While “machine” in this context makes one think of robotics, in broad terms a machine could be anything from a thermostat to an airplane. Let’s keep it simple and consider the thermostat. The people controlling the machine are the people we are training at the School of Data Science—data scientists analyzing data generated from many thermostats employing predictive analytics to determine what temperature to set at what time based on an input dataset. The people being controlled are those living in the house with such a thermostat. The great divide comes when the heating bill arrives. It is more than they can afford. The occupants are immediately suspicious that the data scientists work for the power company. Sure, there are overrides, but who programs all those features? For old-timers, think of the flashing 12:00 on the videocassette recorder (VCR).

A silly example perhaps, or is it? It points to the need for an absolute commitment on the part of data science educators and the students we train to close the divide that exists now, and that will only worsen if we are not responsive. As always, defining the problem is easier than finding a solution, and both are easier than implementing one.

What steps should we take as a newly emerging School of Data Science to address this new Data Divide? Let’s use the thermostat example as a guide.

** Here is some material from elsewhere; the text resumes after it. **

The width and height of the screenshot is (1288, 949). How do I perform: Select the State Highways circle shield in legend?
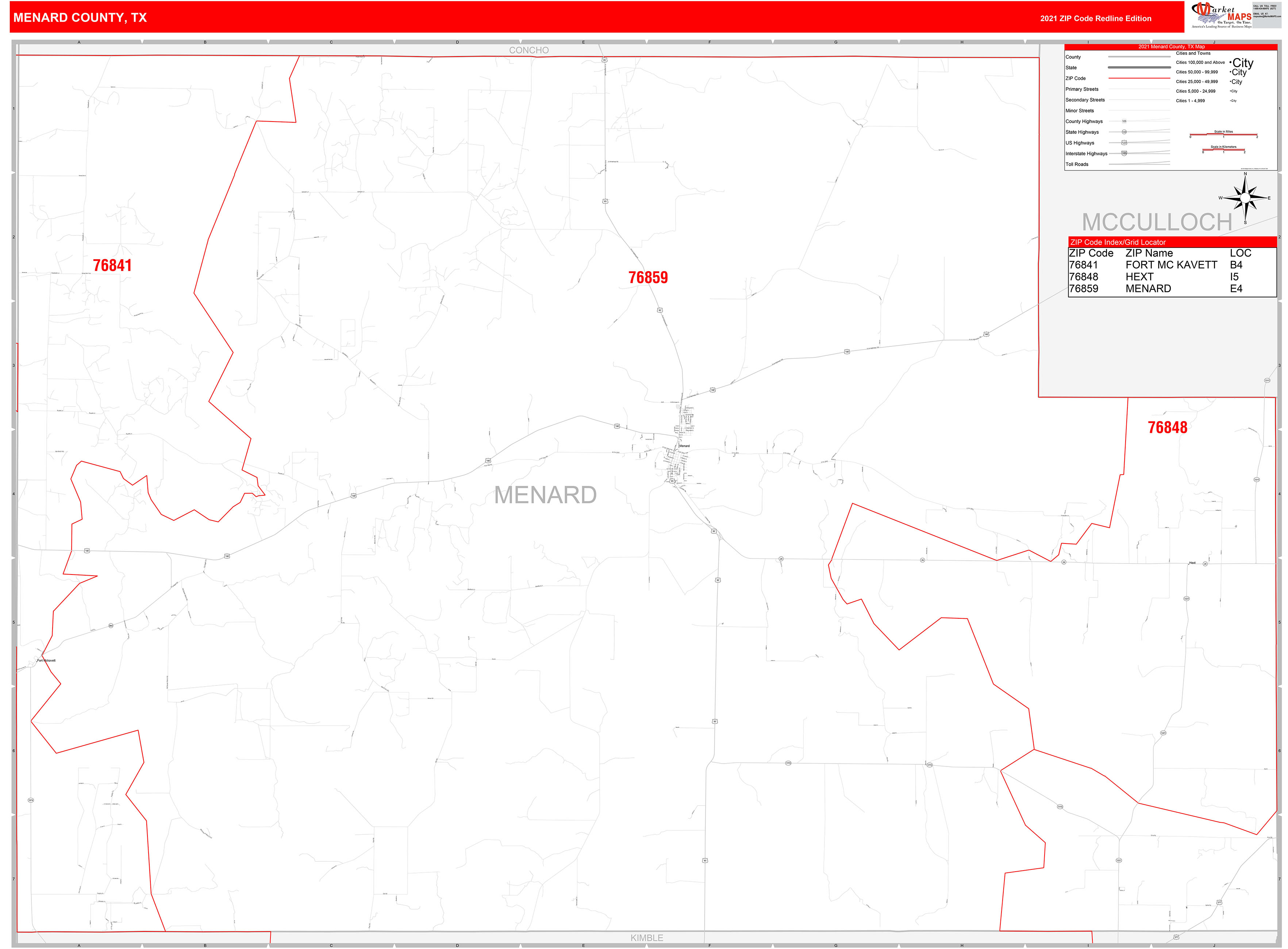click(x=1124, y=132)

  1. Communicate well and transparently—the consumer needs a simple and concise explanation of what data were collected and how it was used to run the thermostat. They also need a clear understanding of the terms of agreement and how they are impacted by them.
  2. Know the consequences of your actions—this involves both the reality of how the data are being used as well as the perception by the consumer of how the data are being used.
  3. Understand the laws and policies governing data—who owns the data coming from the thermostat? What are they empowered or prevented by law to do with it?

Above all, train students who are active, not reactive. Train leaders, not followers, who act with integrity and honesty. Leaders who understand the real-world consequences of their actions to communities and to individuals, and who feed that back into the work that they do and are not swayed by profiteering.

The societal impact of the great Data Divide as it relates to jobs and to life more generally is likely to be severe. Previous revolutions—agriculture, industrialization, computerization—have taught us that. After a period of disruption society was generally better off than it was before. The key will be training a generation that works to minimize that disruption and begins building a better world as soon as possible.